**WHAT THE TASK REQUIRES**
Repeat exactly, and only, the lines of the entries below from the one with "Sud Pontino (305, 267)" through the one with "Новости (19, 74)", both ends included.

*** INPUT Section Begins ***

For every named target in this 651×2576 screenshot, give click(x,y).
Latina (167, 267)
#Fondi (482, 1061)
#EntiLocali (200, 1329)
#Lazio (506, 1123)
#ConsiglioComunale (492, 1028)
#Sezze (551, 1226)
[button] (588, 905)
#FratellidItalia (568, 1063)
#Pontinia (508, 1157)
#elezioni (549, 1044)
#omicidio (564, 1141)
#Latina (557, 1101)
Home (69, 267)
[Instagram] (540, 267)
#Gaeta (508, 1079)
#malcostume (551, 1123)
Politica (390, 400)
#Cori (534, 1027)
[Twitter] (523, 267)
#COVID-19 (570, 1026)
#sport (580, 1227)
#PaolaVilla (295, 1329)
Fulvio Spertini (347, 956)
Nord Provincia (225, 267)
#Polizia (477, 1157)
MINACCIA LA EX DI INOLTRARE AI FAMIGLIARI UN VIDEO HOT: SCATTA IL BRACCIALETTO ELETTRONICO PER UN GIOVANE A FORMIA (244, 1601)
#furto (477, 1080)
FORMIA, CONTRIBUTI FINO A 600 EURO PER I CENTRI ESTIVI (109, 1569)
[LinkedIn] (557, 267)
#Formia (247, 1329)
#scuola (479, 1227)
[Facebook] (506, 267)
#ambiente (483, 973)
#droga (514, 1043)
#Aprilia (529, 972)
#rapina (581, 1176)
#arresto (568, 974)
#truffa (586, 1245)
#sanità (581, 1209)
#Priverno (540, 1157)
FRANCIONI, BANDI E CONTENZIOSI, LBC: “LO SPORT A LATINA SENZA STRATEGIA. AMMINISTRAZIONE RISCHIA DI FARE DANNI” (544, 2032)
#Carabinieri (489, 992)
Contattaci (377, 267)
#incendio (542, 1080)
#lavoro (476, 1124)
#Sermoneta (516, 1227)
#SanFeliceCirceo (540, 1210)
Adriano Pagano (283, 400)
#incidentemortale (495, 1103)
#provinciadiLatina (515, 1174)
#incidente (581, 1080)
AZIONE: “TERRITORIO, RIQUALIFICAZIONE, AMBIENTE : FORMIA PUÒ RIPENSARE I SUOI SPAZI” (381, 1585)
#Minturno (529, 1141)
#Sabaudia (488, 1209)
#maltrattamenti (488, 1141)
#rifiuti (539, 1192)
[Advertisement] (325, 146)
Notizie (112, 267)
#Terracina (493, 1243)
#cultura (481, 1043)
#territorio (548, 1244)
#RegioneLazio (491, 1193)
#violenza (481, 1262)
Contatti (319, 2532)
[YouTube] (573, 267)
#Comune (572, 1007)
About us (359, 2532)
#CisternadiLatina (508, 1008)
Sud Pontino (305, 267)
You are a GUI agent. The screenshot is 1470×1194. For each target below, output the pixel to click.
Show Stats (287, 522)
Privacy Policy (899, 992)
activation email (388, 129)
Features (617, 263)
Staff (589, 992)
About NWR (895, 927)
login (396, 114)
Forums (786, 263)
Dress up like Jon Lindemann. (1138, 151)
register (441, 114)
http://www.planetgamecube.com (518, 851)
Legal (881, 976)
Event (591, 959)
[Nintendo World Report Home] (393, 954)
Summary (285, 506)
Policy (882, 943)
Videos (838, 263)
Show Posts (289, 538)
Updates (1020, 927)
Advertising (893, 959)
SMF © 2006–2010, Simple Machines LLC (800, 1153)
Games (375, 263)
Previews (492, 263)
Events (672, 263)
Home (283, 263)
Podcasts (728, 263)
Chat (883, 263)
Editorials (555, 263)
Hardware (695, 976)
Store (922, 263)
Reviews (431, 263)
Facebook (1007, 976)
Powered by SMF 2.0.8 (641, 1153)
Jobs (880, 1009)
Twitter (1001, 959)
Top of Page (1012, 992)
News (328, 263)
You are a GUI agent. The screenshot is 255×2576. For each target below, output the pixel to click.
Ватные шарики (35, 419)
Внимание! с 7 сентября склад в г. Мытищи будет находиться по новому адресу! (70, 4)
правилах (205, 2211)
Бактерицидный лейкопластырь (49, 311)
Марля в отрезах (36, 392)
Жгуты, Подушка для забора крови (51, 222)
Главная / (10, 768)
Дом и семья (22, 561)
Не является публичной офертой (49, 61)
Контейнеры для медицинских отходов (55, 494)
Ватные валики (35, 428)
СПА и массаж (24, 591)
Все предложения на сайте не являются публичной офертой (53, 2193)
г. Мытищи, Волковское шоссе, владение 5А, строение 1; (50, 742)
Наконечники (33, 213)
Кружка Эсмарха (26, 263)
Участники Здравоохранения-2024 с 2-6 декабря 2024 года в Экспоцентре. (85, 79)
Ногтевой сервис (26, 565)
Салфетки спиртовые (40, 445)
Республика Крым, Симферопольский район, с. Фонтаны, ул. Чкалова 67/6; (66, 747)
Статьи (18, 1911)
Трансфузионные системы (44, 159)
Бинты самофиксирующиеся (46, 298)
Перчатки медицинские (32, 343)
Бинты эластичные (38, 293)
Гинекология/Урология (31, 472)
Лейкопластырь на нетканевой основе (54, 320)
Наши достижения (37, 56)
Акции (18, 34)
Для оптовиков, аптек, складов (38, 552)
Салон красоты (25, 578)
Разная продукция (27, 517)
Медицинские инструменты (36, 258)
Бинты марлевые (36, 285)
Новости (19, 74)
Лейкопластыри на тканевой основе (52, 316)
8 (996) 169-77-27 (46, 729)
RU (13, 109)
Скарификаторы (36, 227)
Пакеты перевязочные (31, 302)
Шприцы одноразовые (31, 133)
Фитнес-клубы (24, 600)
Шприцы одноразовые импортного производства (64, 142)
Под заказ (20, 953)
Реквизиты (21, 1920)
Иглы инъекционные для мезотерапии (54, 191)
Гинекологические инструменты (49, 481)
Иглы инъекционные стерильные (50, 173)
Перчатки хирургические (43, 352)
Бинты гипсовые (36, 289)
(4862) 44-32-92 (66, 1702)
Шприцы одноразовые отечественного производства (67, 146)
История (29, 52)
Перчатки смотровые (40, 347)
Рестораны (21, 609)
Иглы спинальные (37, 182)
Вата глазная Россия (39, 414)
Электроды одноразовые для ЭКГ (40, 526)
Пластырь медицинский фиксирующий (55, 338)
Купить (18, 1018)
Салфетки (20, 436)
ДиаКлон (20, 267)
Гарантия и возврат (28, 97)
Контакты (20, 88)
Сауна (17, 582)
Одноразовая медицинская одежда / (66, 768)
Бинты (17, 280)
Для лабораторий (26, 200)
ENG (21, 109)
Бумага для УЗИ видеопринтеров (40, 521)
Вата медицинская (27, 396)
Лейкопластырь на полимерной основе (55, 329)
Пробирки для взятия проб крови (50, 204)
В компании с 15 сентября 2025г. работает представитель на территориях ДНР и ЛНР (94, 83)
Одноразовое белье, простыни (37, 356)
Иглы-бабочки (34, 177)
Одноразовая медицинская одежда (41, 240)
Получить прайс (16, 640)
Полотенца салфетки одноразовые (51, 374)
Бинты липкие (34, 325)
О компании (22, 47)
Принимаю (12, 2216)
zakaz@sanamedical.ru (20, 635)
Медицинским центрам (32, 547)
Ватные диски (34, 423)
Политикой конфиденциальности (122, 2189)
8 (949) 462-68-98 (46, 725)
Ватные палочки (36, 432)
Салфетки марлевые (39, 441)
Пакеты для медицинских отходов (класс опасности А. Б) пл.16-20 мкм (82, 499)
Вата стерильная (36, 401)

*** INPUT Section Ends ***

**RESULT FOR THIS TASK**
Sud Pontino (305, 267)
You are a GUI agent. The screenshot is 1470×1194. For each target below, output the pixel to click.
Show Stats (287, 522)
Privacy Policy (899, 992)
activation email (388, 129)
Features (617, 263)
Staff (589, 992)
About NWR (895, 927)
login (396, 114)
Forums (786, 263)
Dress up like Jon Lindemann. (1138, 151)
register (441, 114)
http://www.planetgamecube.com (518, 851)
Legal (881, 976)
Event (591, 959)
[Nintendo World Report Home] (393, 954)
Summary (285, 506)
Policy (882, 943)
Videos (838, 263)
Show Posts (289, 538)
Updates (1020, 927)
Advertising (893, 959)
SMF © 2006–2010, Simple Machines LLC (800, 1153)
Games (375, 263)
Previews (492, 263)
Events (672, 263)
Home (283, 263)
Podcasts (728, 263)
Chat (883, 263)
Editorials (555, 263)
Hardware (695, 976)
Store (922, 263)
Reviews (431, 263)
Facebook (1007, 976)
Powered by SMF 2.0.8 (641, 1153)
Jobs (880, 1009)
Twitter (1001, 959)
Top of Page (1012, 992)
News (328, 263)
You are a GUI agent. The screenshot is 255×2576. For each target below, output the pixel to click.
Ватные шарики (35, 419)
Внимание! с 7 сентября склад в г. Мытищи будет находиться по новому адресу! (70, 4)
правилах (205, 2211)
Бактерицидный лейкопластырь (49, 311)
Марля в отрезах (36, 392)
Жгуты, Подушка для забора крови (51, 222)
Главная / (10, 768)
Дом и семья (22, 561)
Не является публичной офертой (49, 61)
Контейнеры для медицинских отходов (55, 494)
Ватные валики (35, 428)
СПА и массаж (24, 591)
Все предложения на сайте не являются публичной офертой (53, 2193)
г. Мытищи, Волковское шоссе, владение 5А, строение 1; (50, 742)
Наконечники (33, 213)
Кружка Эсмарха (26, 263)
Участники Здравоохранения-2024 с 2-6 декабря 2024 года в Экспоцентре. (85, 79)
Ногтевой сервис (26, 565)
Салфетки спиртовые (40, 445)
Республика Крым, Симферопольский район, с. Фонтаны, ул. Чкалова 67/6; (66, 747)
Статьи (18, 1911)
Трансфузионные системы (44, 159)
Бинты самофиксирующиеся (46, 298)
Перчатки медицинские (32, 343)
Бинты эластичные (38, 293)
Гинекология/Урология (31, 472)
Лейкопластырь на нетканевой основе (54, 320)
Наши достижения (37, 56)
Акции (18, 34)
Для оптовиков, аптек, складов (38, 552)
Салон красоты (25, 578)
Разная продукция (27, 517)
Медицинские инструменты (36, 258)
Бинты марлевые (36, 285)
Новости (19, 74)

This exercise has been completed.